If I check /dev/sdb, it simply finds no partition tables, and sees the disk as having 119.2 GiB (i.e., the physical disk).

So, it seems that the kernel is able to read the RAID-0 configuration only partially: it reads the logical partitions, but still sees the physical hard drives only.

As a side note, if I go to /dev/disk/by-id, I get 4 entries (excluding the cd reader):
Code:

ata-SanDisk_SDXXX... -> /dev/sdb
ata-SanDisk_SDYYY... -> /dev/sda
wwn-0x500ZZZ... -> /dev/sdb
wwn-0x500WWW... -> /dev/sda

If I try to mount them, I get an "unknown filesystem type 'isw_raid_member'" error.

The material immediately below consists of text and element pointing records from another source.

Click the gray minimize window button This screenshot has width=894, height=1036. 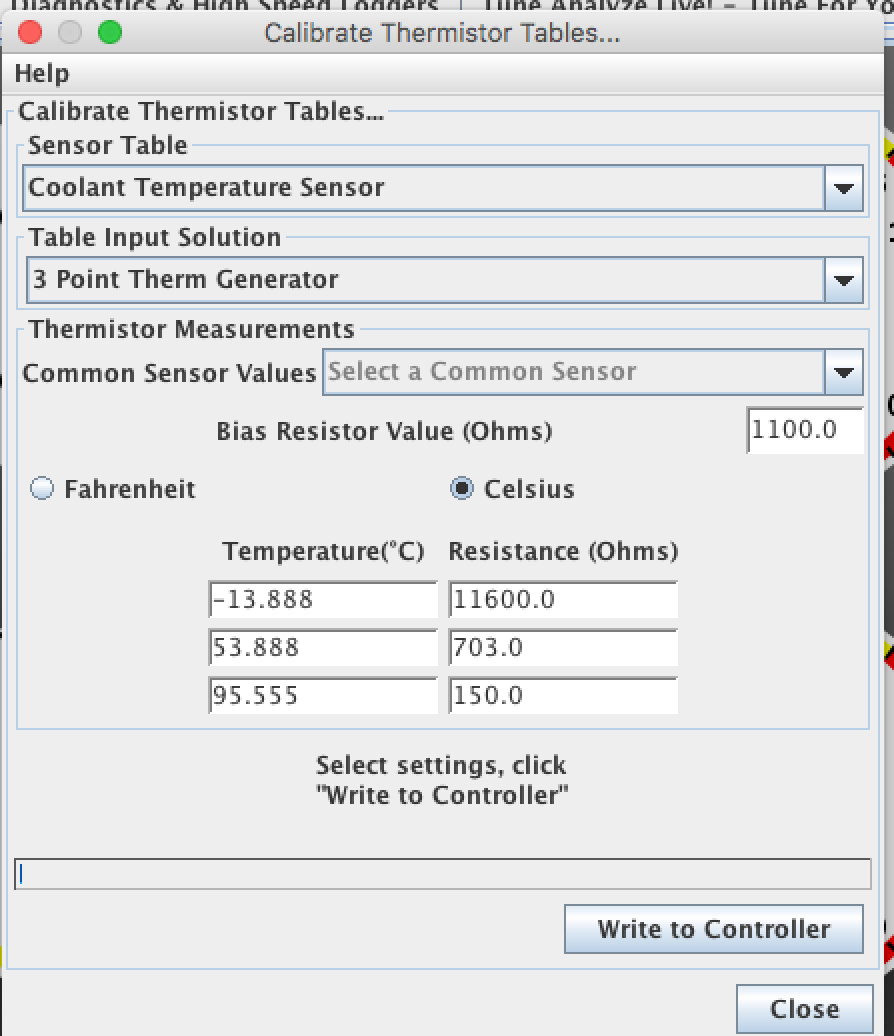tap(70, 32)
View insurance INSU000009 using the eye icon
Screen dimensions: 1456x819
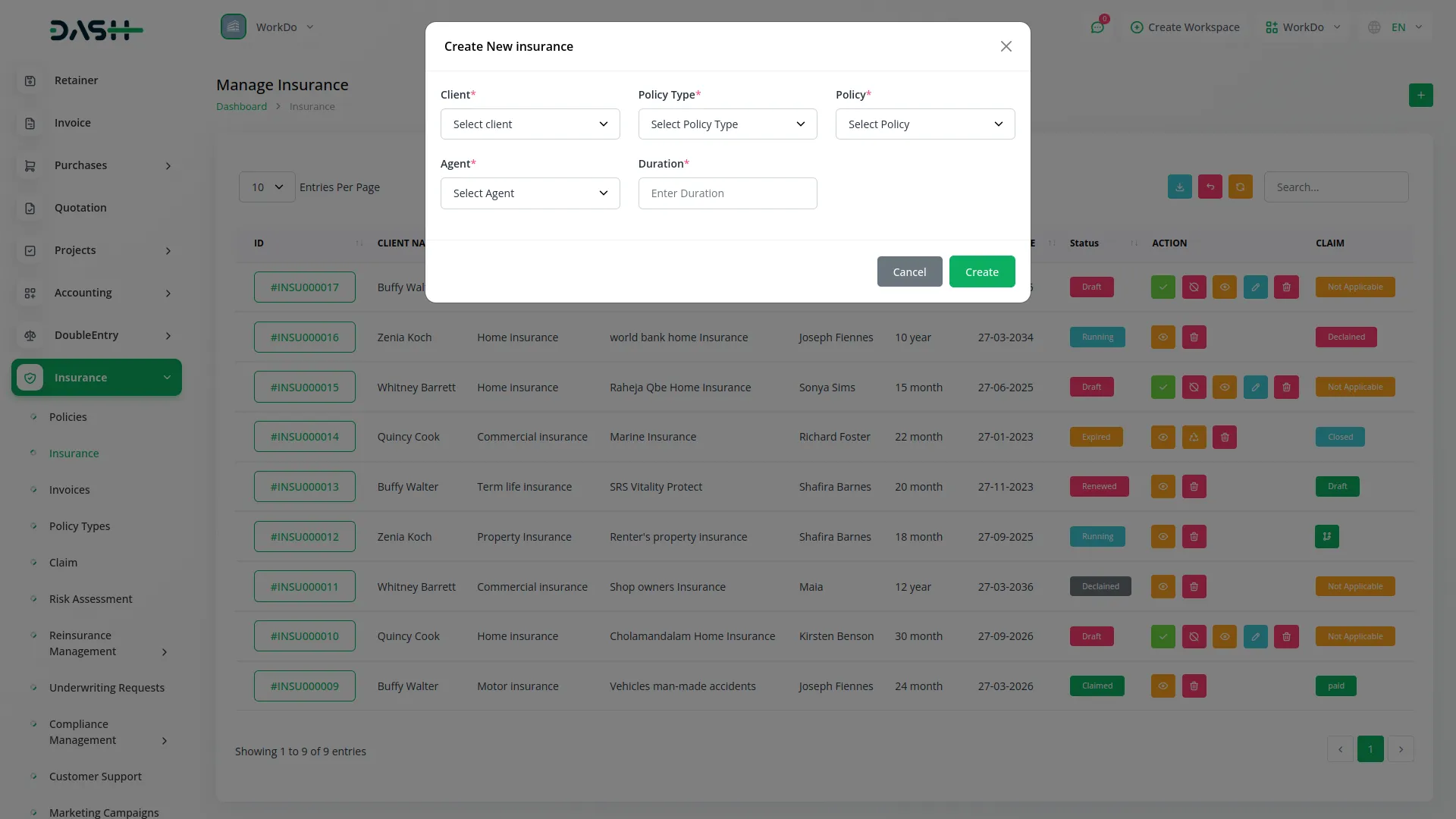(1163, 686)
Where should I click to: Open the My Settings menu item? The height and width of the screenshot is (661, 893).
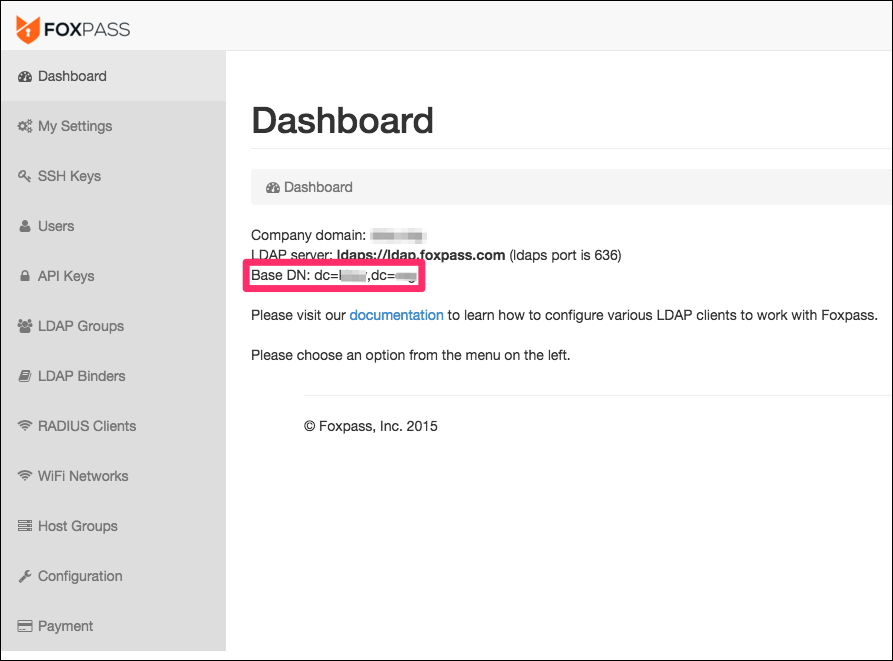click(x=113, y=126)
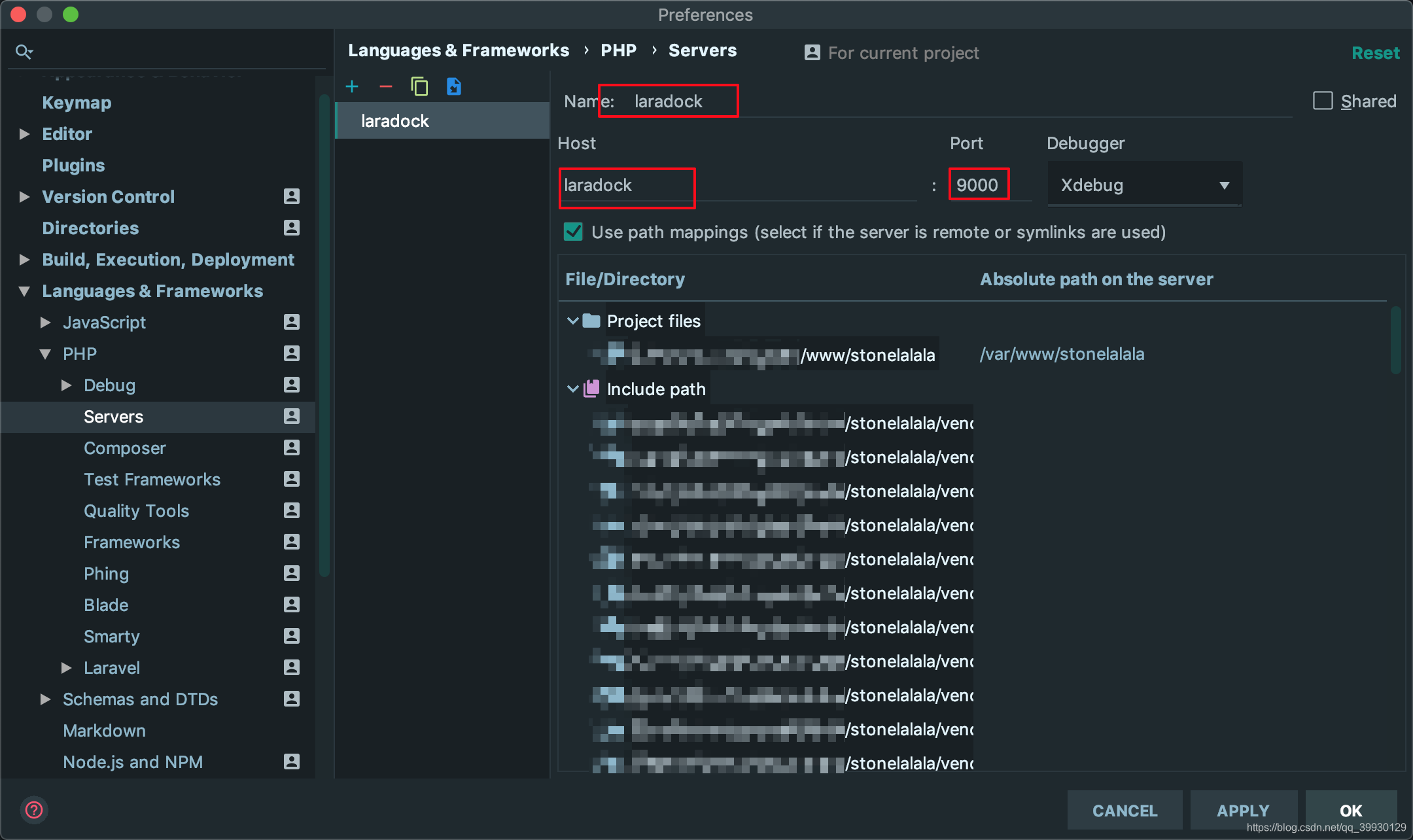
Task: Select Composer in the PHP settings
Action: 124,448
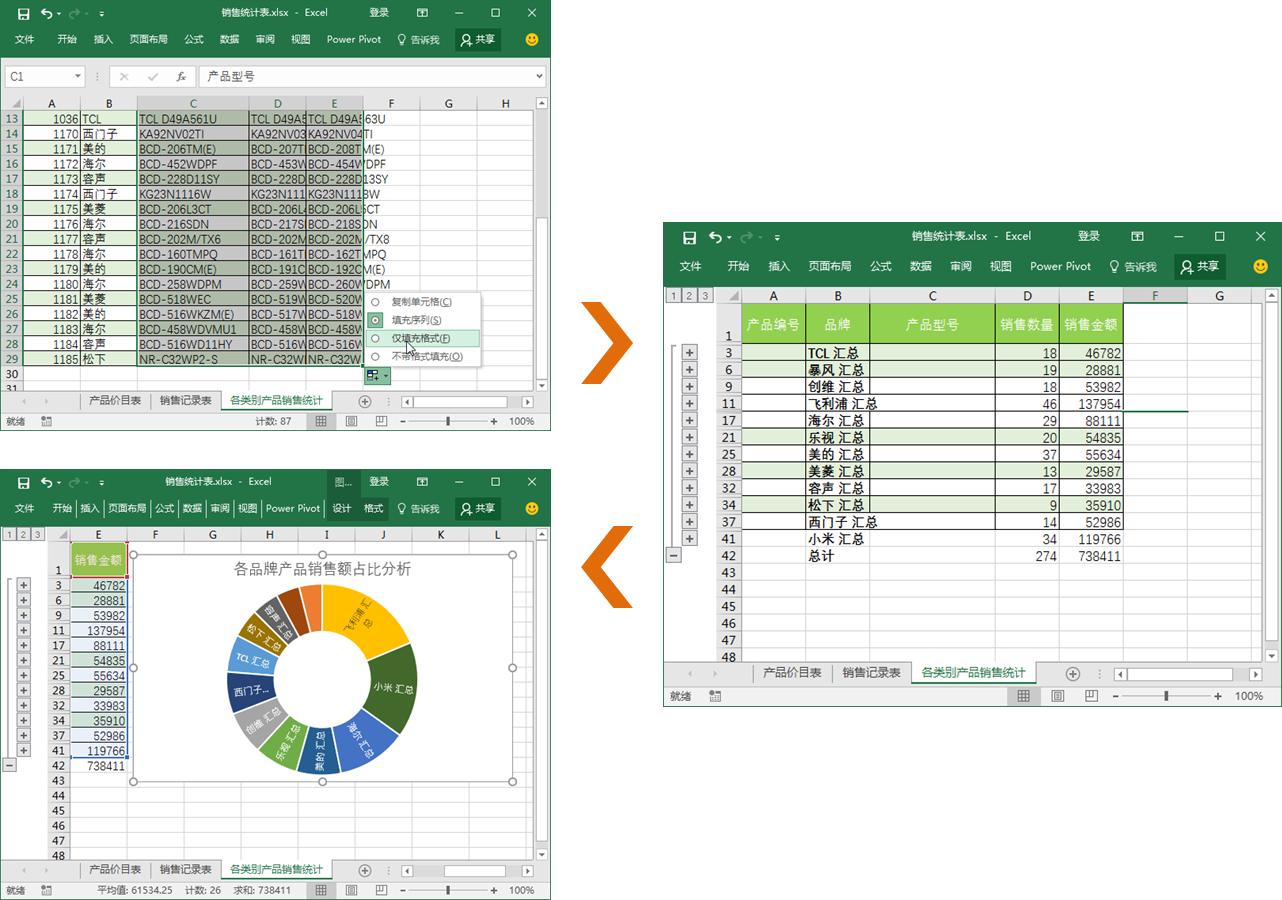Collapse the outline using the minus button near 总计

pos(674,556)
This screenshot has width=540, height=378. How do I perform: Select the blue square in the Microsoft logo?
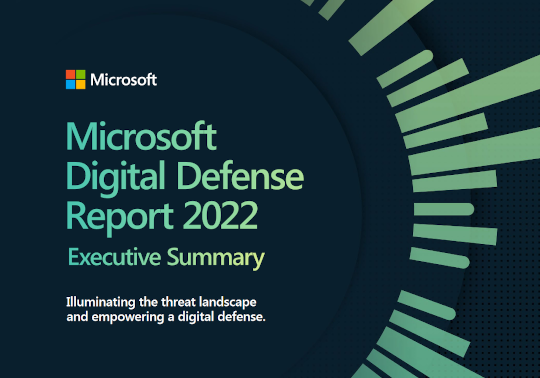(x=70, y=85)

Also, I confirm that there's no /dev/md* or /dev/dm* device.

Thanks again!

simopal6 02-09-2014 04:00 AM

According to https://wiki.archlinux.org/index.php...with_Fake_RAID , it seems that the devices should appear in /dev/mapper, but I have only a "control" file there. They suggest so make sure the chipset module is loaded, so I'm going to try loading all modules I can find :)

simopal6 02-09-2014 10:20 AM

Well, I couldn't find any missing module... I'm starting to think my only way will be formatting everything and disable BIOS RAID.

Richard Cranium 02-10-2014 10:29 AM

What does "mdadm --examine /dev/sda" tell you?

It appears that mdadm might be able to support some fake raid formats. See http://www.spinics.net/lists/raid/msg44583.html

mostlyharmless 02-10-2014 12:03 PM

dmraid is usually the tool for fakeraid; once the raid0 is activated, the Windows software raid, aka Dynamic disks, can be read by mdadm if support is compiled into the kernel. (I'm not sure whether it's possible as a module). But you're probably better off starting from scratch.